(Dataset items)

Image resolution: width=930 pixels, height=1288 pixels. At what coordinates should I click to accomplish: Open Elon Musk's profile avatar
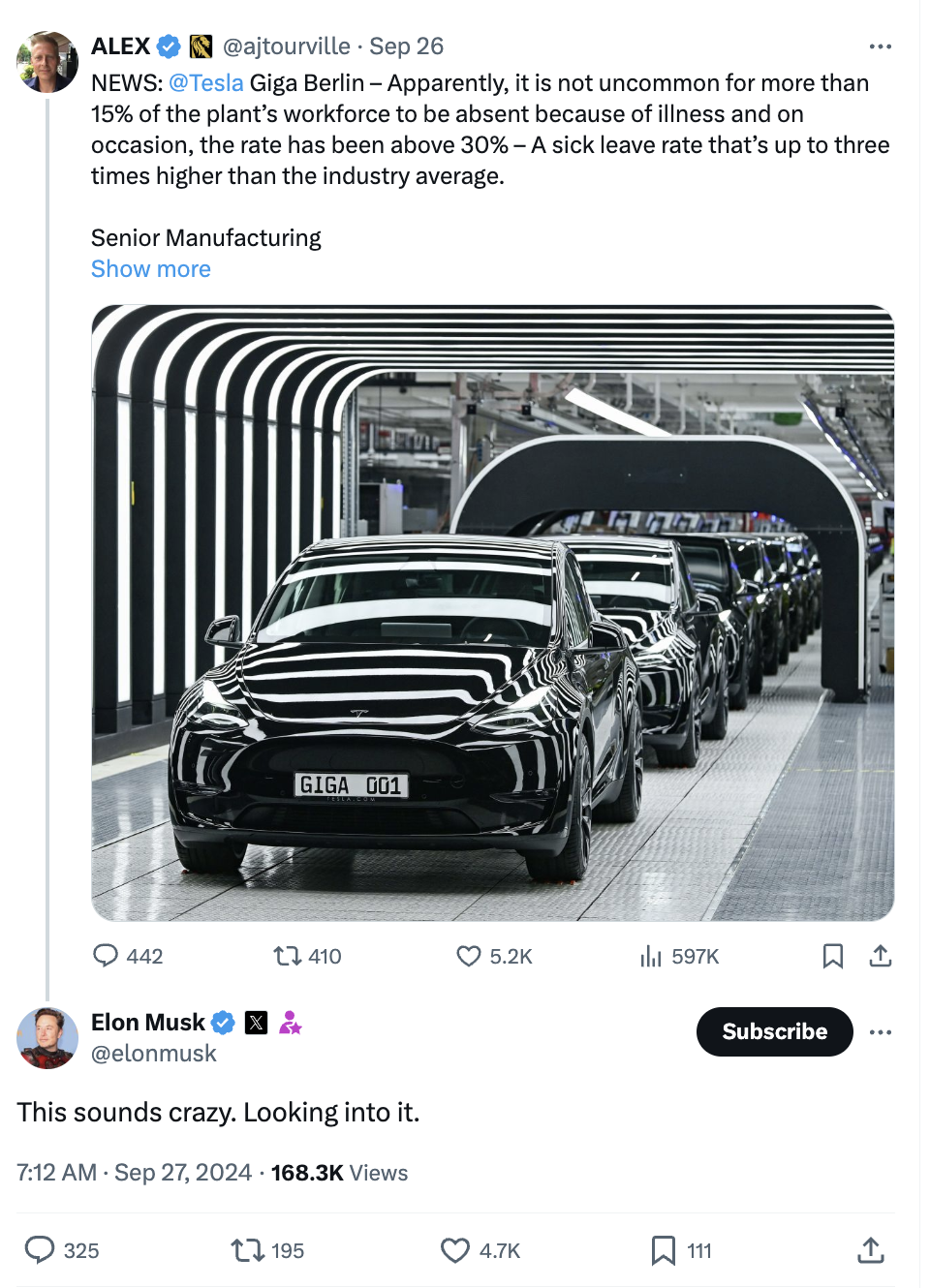click(x=46, y=1037)
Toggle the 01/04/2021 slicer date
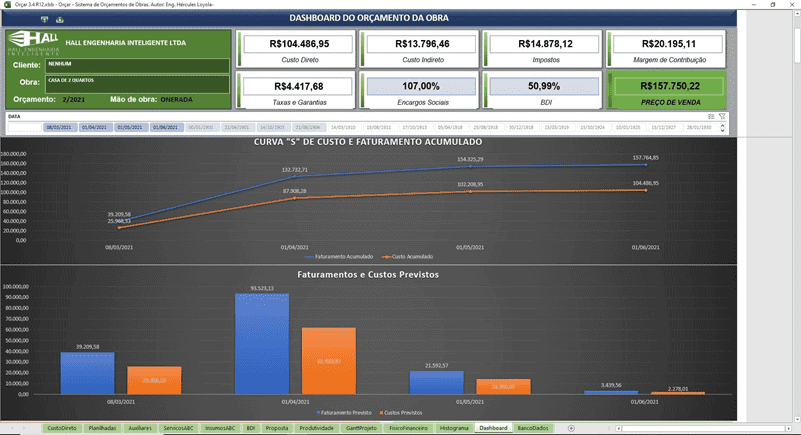This screenshot has width=801, height=435. (96, 128)
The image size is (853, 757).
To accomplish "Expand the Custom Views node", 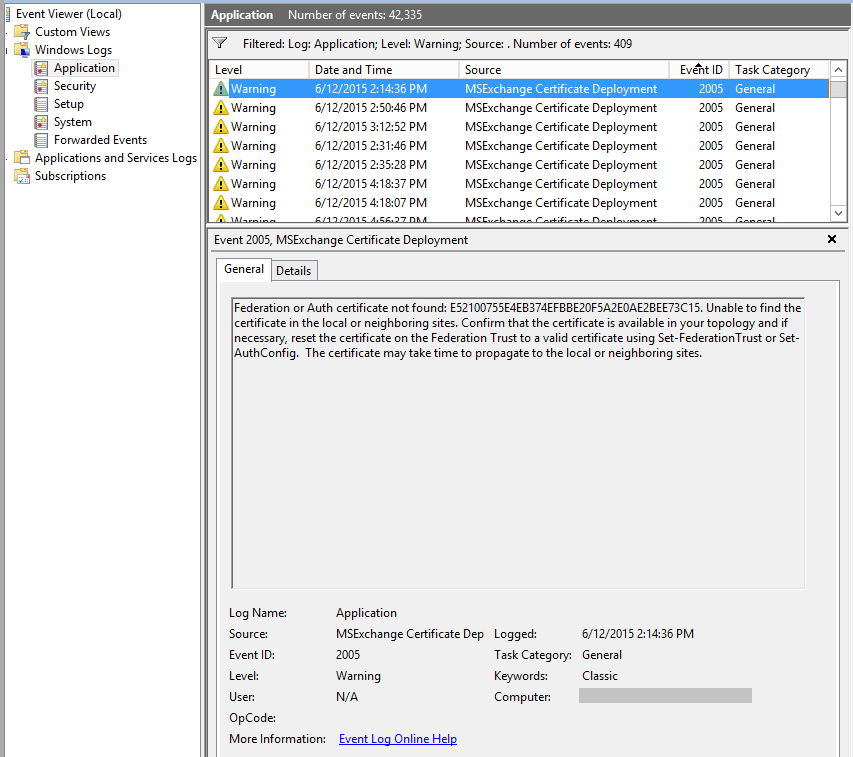I will coord(7,32).
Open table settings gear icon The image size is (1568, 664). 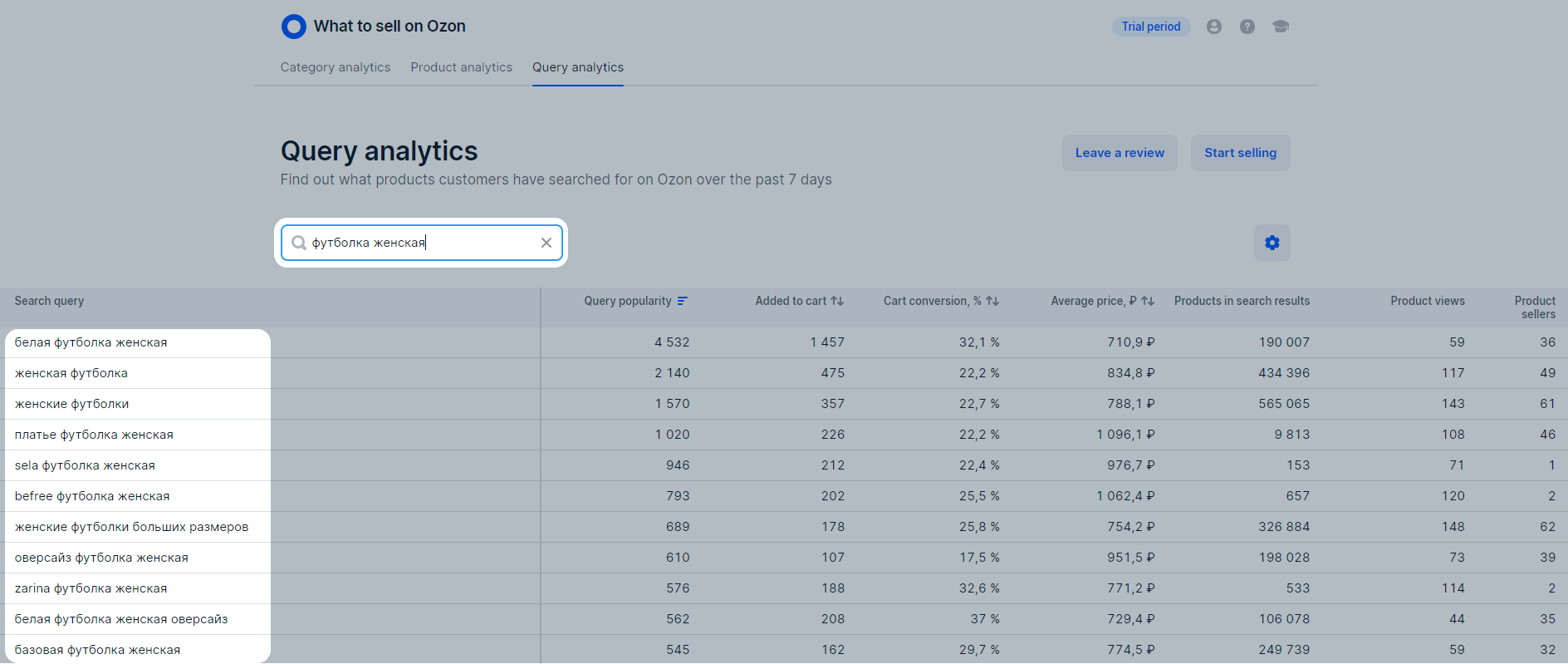click(x=1272, y=243)
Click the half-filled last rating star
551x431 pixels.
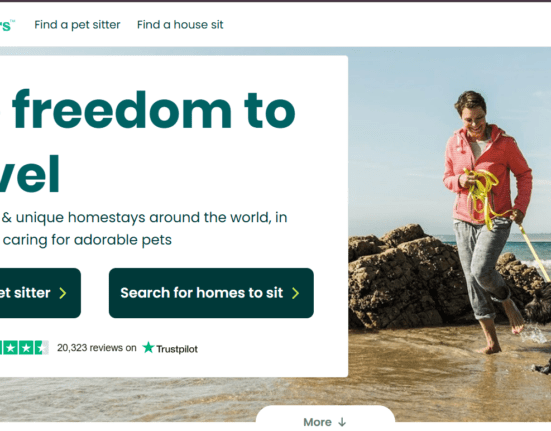tap(41, 348)
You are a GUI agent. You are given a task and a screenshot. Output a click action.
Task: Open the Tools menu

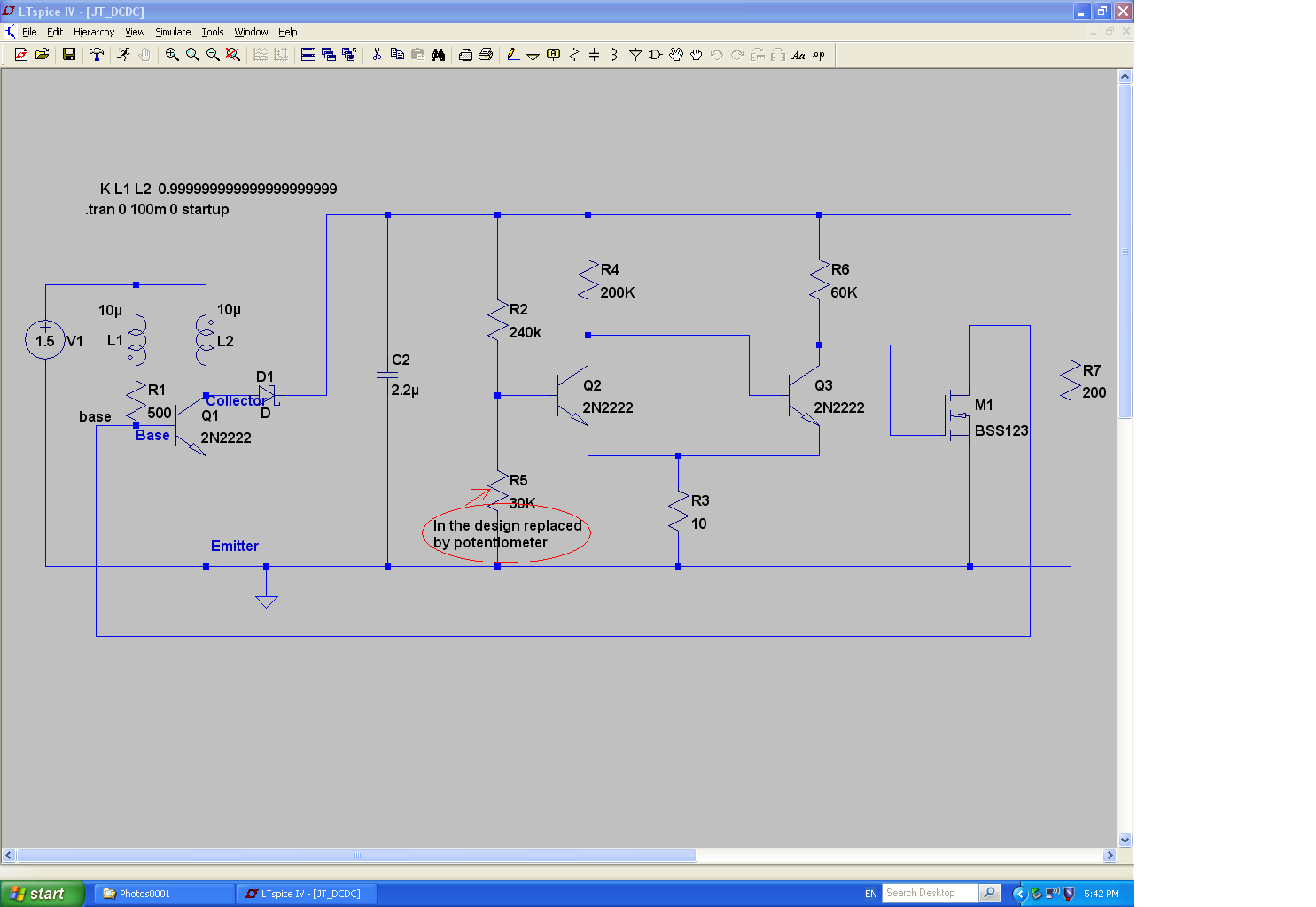(x=213, y=32)

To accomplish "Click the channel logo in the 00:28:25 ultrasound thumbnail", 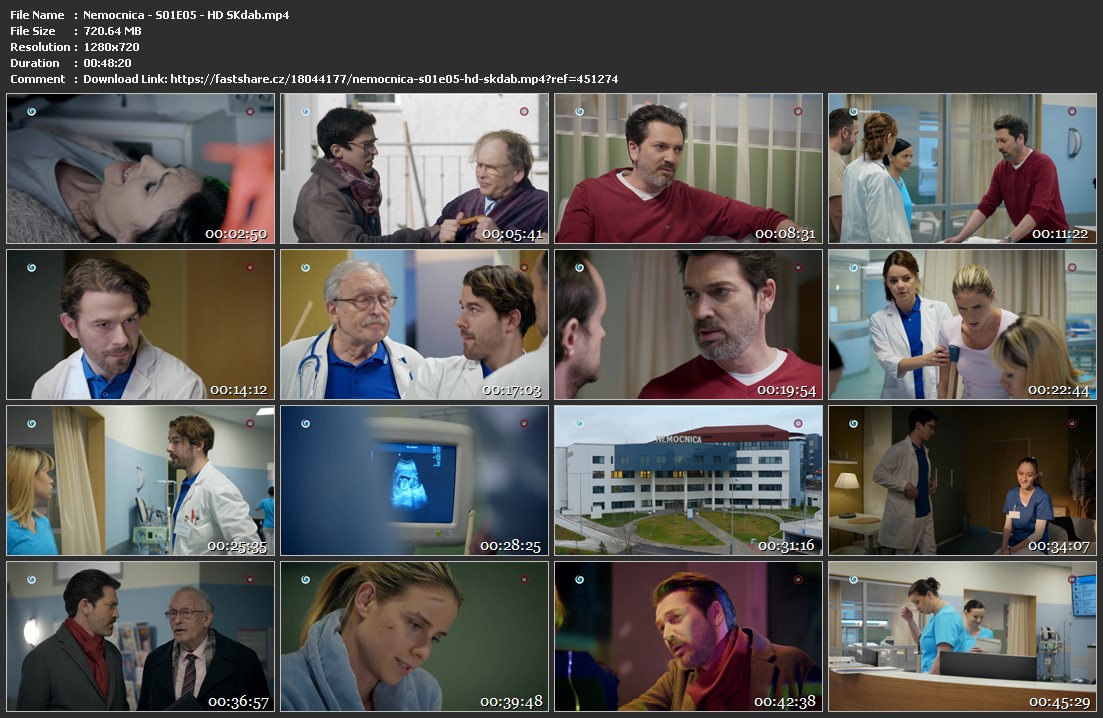I will pos(305,424).
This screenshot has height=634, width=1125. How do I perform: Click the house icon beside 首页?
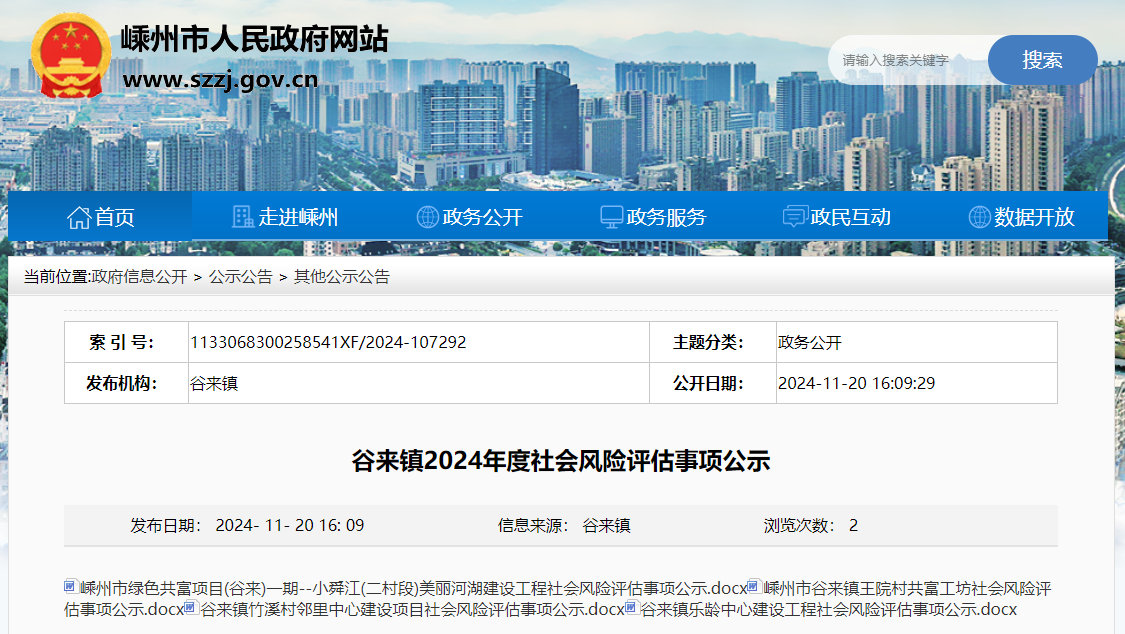point(79,217)
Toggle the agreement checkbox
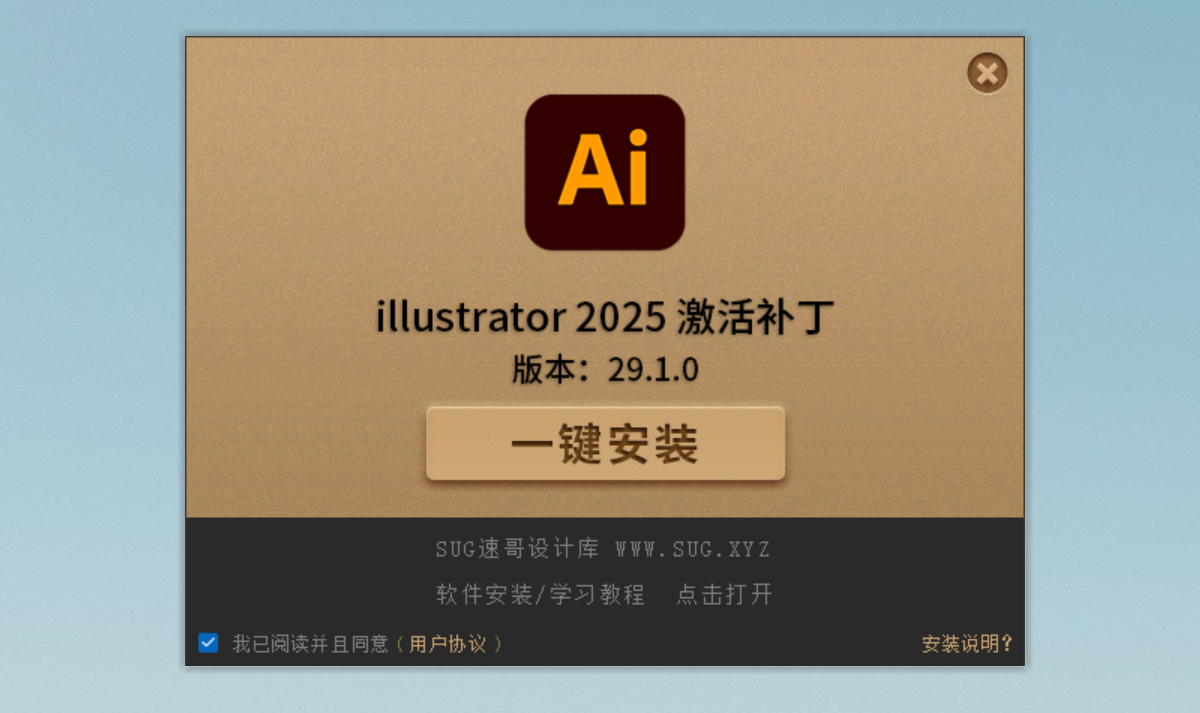 pyautogui.click(x=208, y=643)
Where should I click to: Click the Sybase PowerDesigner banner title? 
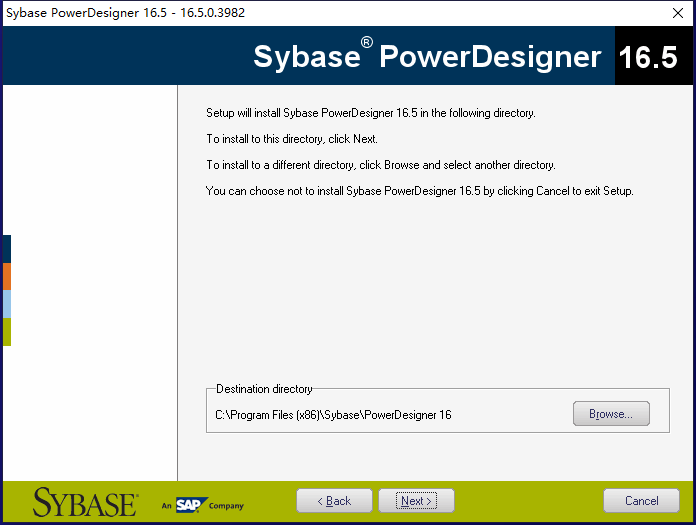coord(427,57)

## What you should do:
What should appear is an exact copy of the lines from the one containing "This screenshot has height=634, width=1125." through the last line of the records above, pictures excluded.

## Written answer:
This screenshot has height=634, width=1125. How do I perform: Click the house icon beside 首页?
point(79,217)
Toggle the agreement checkbox
 pyautogui.click(x=208, y=643)
Where should I click to: Click the Sybase PowerDesigner banner title? 
coord(427,57)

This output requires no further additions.